Vetiver Planting Experiments in Eroded Areas
Ao HuiXiu, He DaoQuan and Xia HanPing
(Laboratory of Ecology, South China Institute of Botany,
Academia Sinica, GuangZhou 510650, China)
In the experimental sites at WuHua, XingNing and other counties in GuangDong Province, vetiver grass, though planted in various eroded gullies, or dams or on slopes with thin and infertile soils, usually grew vigorously. Those planted in XingNing reached a height of 1 m by the sixth month after transplanting, with a average tillering rate of 10-15 slips, and a maximum of 50-60 slips per clump. Vetiver could form a closed belt in a timely manner and therefore could function well in soil and water conservation. Experiments showed that vetiver grass grew normally in eroded areas in GuangDong Province and could be extended to more areas in the future. However, further extension requires more profound research.
A Preliminary Study on Wild Vetiver Grass
Huang BuHan and Zhang JingXi
(South China Institute of Botany, CAS, GuangZhou 510650, China)

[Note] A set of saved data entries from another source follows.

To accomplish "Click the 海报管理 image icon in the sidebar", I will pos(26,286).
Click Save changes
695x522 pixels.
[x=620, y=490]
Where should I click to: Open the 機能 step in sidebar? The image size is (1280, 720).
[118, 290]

This paper introduces the series of investigations, studies and experiments conducted by the authors and others in the late 1950's, on wild vetiver grass found in large areas around HuaZhou, GuangDong Province, China.
1. A great deal of information was obtained through a large scale field survey, including details of the morphological features of vetiver, distribution and the estimated reserves of wild vetiver.

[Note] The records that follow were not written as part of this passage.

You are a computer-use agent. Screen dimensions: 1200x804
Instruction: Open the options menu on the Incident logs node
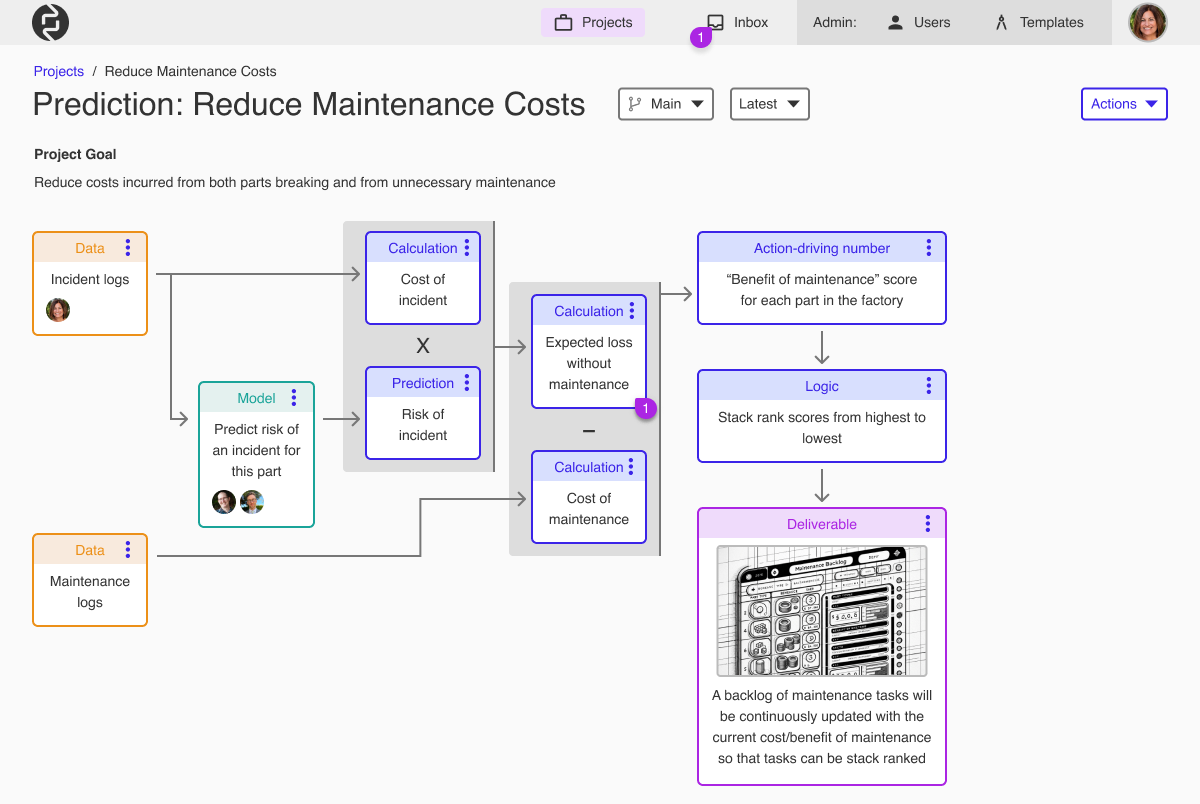click(127, 247)
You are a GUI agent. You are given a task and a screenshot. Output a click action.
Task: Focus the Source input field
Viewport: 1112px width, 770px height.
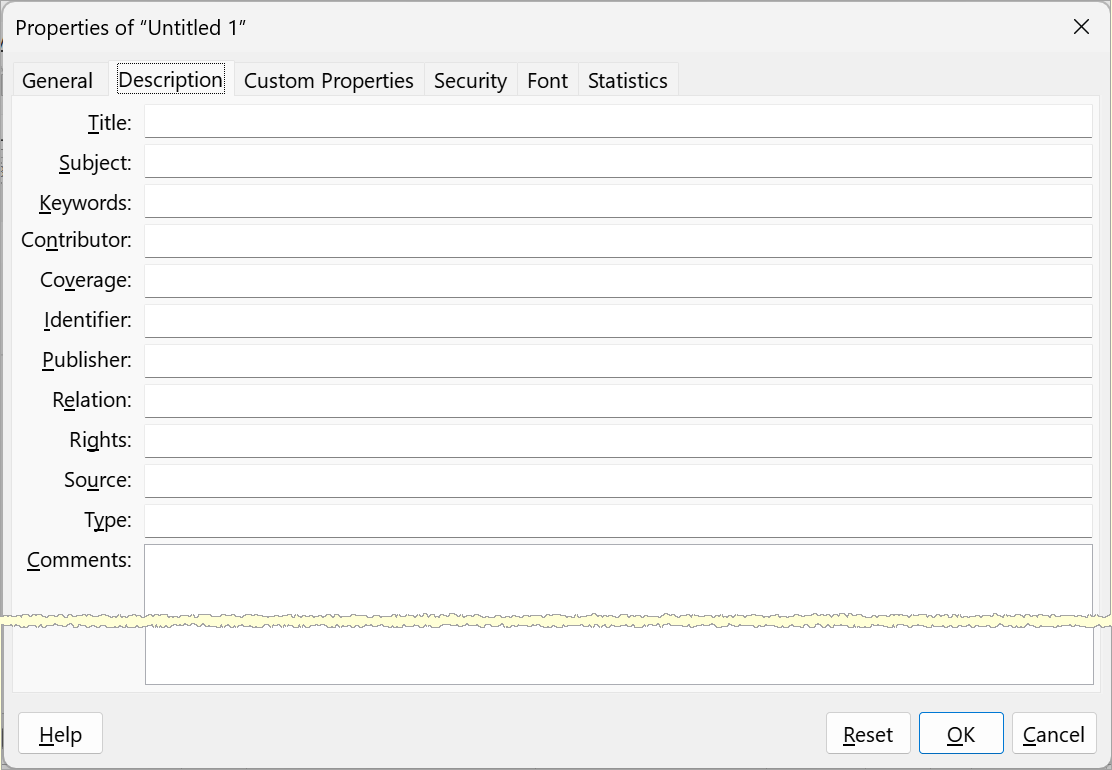618,481
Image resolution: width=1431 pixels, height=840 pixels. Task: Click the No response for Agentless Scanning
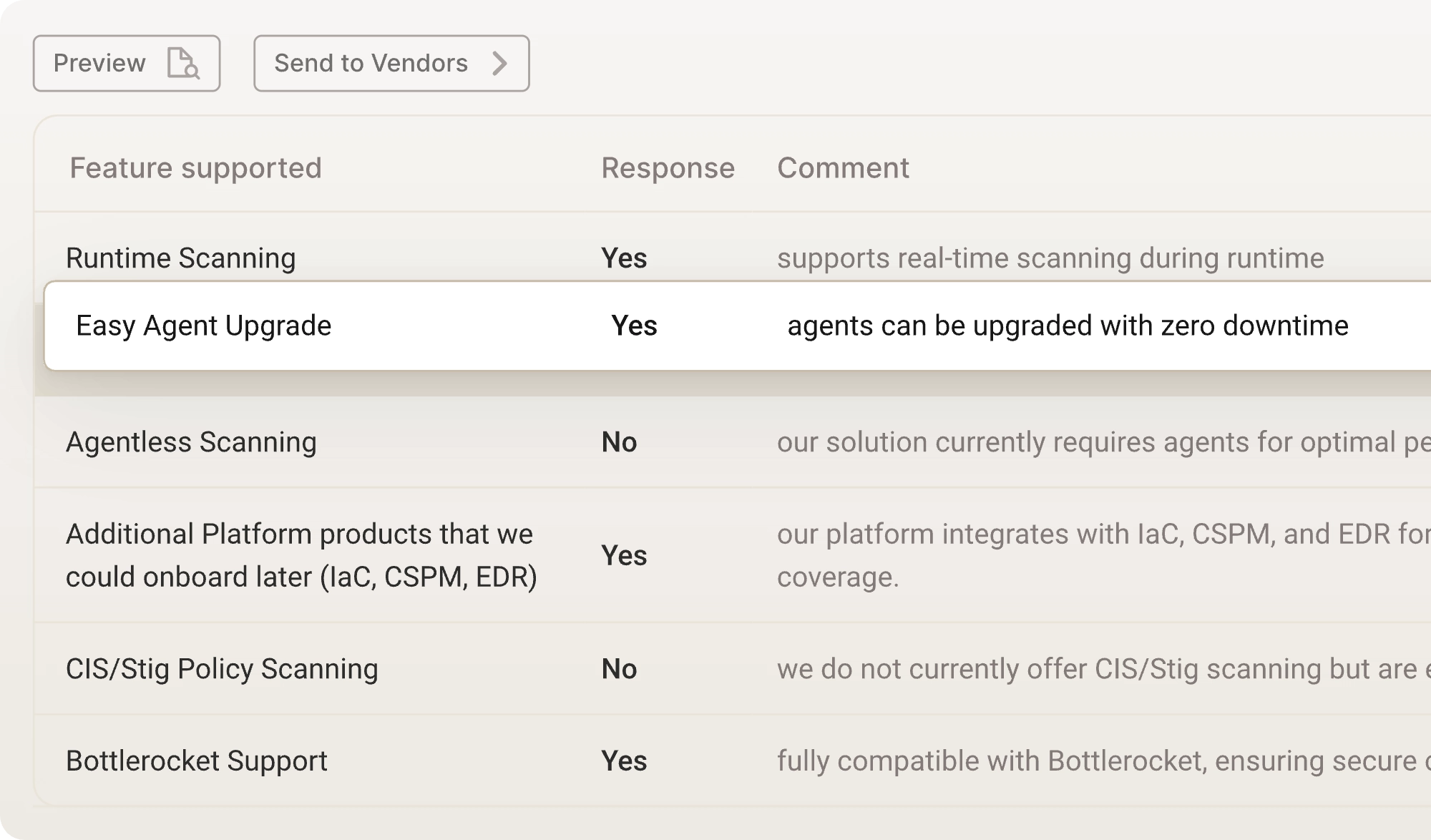pyautogui.click(x=620, y=442)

2. Studies were conducted on the vetiver growing environment, i.e. landform, climate and soil conditions. Research showed that vetiver grass grew well in special local environments with alternating dry and moist conditions, growing in moist summers while flowering and fruiting in dry winters. It has shown that vetiver being a mesophyll-mesophyte type of plant with a wide range of adapbility could tolerate both water-logging and drought.
3. Research on the extraction, analysis and perfume test of wild vetiver oil and on the identification of wild vetiver fibre quality for paper making have verified the value of utilizing vetiver. As a result, vetiver grass has been put into industrial use. Tests have also proven that the quality of oil and fibre derived from wild vetiver is as good as that derived from common vetiver. The authors consider wild vetiver as a new kind of vetiver with a fine prospect for development and suggest that the authorities concerned should pay more attention to it.
4. Impacts of local environmental conditions on the oil content of vetiver roots and paper production of vetiver fibres were analyzed. Research showed that vetiver grass grew more luxuriantly in moist fields than in dry lands. However, perfume concentration of vetiver found in dry locations was higher than that from moist fields. In short, the content of available ingredient and utilization value of vetiver from dry sites was higher than that from moist fields. Research also showed that the rate of paper production for wild vetiver grass fibre grown in moist or wet depressions was lower than that found in areated soils with less water logging. It is therefore suggested that vetiver grass be planted in loose soils without water logging to obtain higher fibre quality for paper production and superior perfume oil quality.